Is there a formal way to ask for reviewing before the pull request?

This is the right place, but there is no formal way. You could also open an enhancement request issue.

josef-pkt · February 10, 2025, 2:08pm

I have not looked at this or related topics in some time, and don’t know how it fits in scipy.

statsmodels has an open issue ENH: tools: closest matrix with given marginals · Issue #7444 · statsmodels/statsmodels · GitHub
and similar helper functions for nearest covariance or correlation matrix, which started out mainly to impose positive or semi-positive definiteness.
Statistics stats - statsmodels 0.15.0 (+605)
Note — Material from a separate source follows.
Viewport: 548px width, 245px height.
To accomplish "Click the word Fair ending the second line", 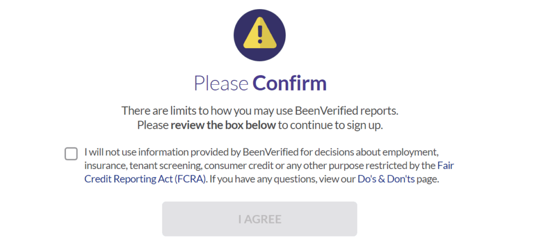I will (x=446, y=165).
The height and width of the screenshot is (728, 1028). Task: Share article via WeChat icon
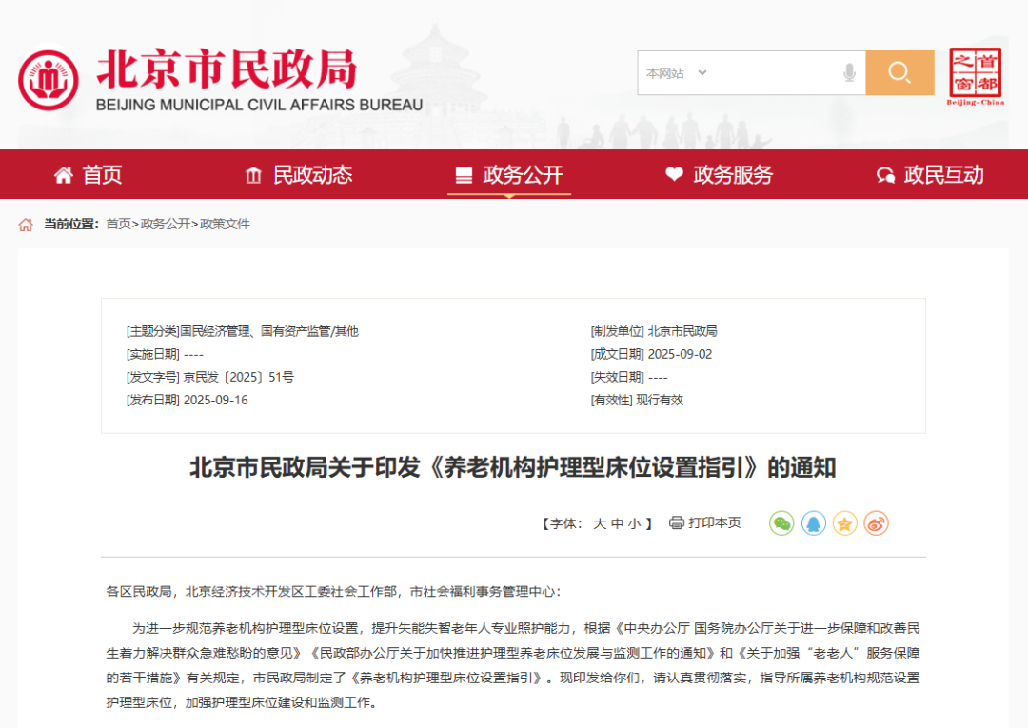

As part of copulas we merged a helper function for matrix with uniform marginals.

github.com

statsmodels/statsmodels/blob/main/statsmodels/distributions/tools.py#L155


      
              if coords is not None:
                  dx = np.array(1)
                  for d in range(k_dim):
                      dx = dx[..., None] * np.diff(coords[d])
          
                  p = p * dx
          
              return p
          
          
          def nearest_matrix_margins(mat, maxiter=100, tol=1e-8):
              """nearest matrix with uniform margins
          
              Parameters
              ----------
              mat : array_like, 2-D
                  Matrix that will be converted to have uniform margins.
                  Currently, `mat` has to be two dimensional.
              maxiter : in
                  Maximum number of iterations.
              tol : float

So, it would fit into statsmodels, but I would have to read up again to remember the context.

Josef

tscoleman · April 12, 2025, 3:08pm

I am the one who advocated (on Feb 5) for an implementation of IPF for scipy, but I think I missed an existing implementation in numpy in the project ‘ipfn’: ipfn · PyPI (and see GitHub - Dirguis/ipfn: Iterative Proportional Fitting for Python with N dimensions)

I have not tested this but from reading the web pages it appears the developers have tested against an R implementation in the package ‘ipfp’.

Updated: I have briefly tested against R package mipfp function Ipfp and it gives very close to the same (matching to roughly 7 decimals for a 4x4 probability matrix with row and column targets all 0.25)

Bottom line: the request for IPF in scipy may not be necessary.